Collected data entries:
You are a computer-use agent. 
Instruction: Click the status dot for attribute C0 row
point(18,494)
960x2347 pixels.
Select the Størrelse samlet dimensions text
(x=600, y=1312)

**EXERCISE INSTRUCTIONS**
Would you please write out the entries again exactly?

**RESPONSE AREA**
You are a computer-use agent. 
Instruction: Click the status dot for attribute C0 row
point(18,494)
960x2347 pixels.
Select the Størrelse samlet dimensions text
(x=600, y=1312)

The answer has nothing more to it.